START EXCERPTED DATA

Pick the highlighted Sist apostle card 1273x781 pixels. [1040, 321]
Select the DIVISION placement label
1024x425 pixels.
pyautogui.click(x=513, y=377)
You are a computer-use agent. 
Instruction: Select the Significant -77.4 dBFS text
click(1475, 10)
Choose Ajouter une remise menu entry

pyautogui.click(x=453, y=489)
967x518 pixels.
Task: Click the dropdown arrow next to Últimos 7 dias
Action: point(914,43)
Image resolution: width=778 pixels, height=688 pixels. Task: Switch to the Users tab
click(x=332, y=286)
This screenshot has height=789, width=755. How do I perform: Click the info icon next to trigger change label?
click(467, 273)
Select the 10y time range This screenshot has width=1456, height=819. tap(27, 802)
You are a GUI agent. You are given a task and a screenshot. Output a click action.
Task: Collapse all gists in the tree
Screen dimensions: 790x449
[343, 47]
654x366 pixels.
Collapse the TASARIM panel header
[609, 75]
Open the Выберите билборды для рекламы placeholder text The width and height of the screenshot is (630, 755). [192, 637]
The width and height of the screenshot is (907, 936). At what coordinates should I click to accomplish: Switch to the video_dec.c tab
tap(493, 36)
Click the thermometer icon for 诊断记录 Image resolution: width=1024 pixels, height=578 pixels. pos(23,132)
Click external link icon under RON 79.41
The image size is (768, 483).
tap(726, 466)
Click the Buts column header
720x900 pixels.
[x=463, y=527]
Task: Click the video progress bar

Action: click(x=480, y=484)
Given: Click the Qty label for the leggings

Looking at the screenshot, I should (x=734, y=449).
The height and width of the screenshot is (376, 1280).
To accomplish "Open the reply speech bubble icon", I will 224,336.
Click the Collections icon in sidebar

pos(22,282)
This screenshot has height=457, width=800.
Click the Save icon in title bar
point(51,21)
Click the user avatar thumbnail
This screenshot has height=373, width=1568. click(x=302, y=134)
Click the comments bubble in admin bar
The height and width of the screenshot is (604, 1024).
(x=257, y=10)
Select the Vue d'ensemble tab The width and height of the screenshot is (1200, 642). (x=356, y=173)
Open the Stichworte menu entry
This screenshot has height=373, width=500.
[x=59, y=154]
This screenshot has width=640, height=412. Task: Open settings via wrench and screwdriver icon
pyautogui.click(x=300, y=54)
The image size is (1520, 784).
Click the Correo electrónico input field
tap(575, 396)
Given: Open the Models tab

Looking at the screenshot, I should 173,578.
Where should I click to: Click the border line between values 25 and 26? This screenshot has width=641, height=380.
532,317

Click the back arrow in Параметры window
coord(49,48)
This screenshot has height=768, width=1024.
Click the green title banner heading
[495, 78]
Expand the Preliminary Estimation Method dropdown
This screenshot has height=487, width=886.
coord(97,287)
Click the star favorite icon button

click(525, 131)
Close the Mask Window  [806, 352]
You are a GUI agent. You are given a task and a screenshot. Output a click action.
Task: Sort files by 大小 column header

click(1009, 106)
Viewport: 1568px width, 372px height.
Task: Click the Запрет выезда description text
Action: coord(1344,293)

END EXCERPTED DATA

# WHAT THE TASK REQUIRES
Reply with an exact copy of the lines running from the one containing "Click the comments bubble in admin bar" through the end of the entries above, both ends included.

# SOLUTION TO THE PROBLEM
Click the comments bubble in admin bar
The height and width of the screenshot is (604, 1024).
(x=257, y=10)
Select the Vue d'ensemble tab The width and height of the screenshot is (1200, 642). (x=356, y=173)
Open the Stichworte menu entry
This screenshot has height=373, width=500.
[x=59, y=154]
This screenshot has width=640, height=412. Task: Open settings via wrench and screwdriver icon
pyautogui.click(x=300, y=54)
The image size is (1520, 784).
Click the Correo electrónico input field
tap(575, 396)
Given: Open the Models tab

Looking at the screenshot, I should 173,578.
Where should I click to: Click the border line between values 25 and 26? This screenshot has width=641, height=380.
532,317

Click the back arrow in Параметры window
coord(49,48)
This screenshot has height=768, width=1024.
Click the green title banner heading
[495, 78]
Expand the Preliminary Estimation Method dropdown
This screenshot has height=487, width=886.
coord(97,287)
Click the star favorite icon button

click(525, 131)
Close the Mask Window  [806, 352]
You are a GUI agent. You are given a task and a screenshot. Output a click action.
Task: Sort files by 大小 column header

click(1009, 106)
Viewport: 1568px width, 372px height.
Task: Click the Запрет выезда description text
Action: coord(1344,293)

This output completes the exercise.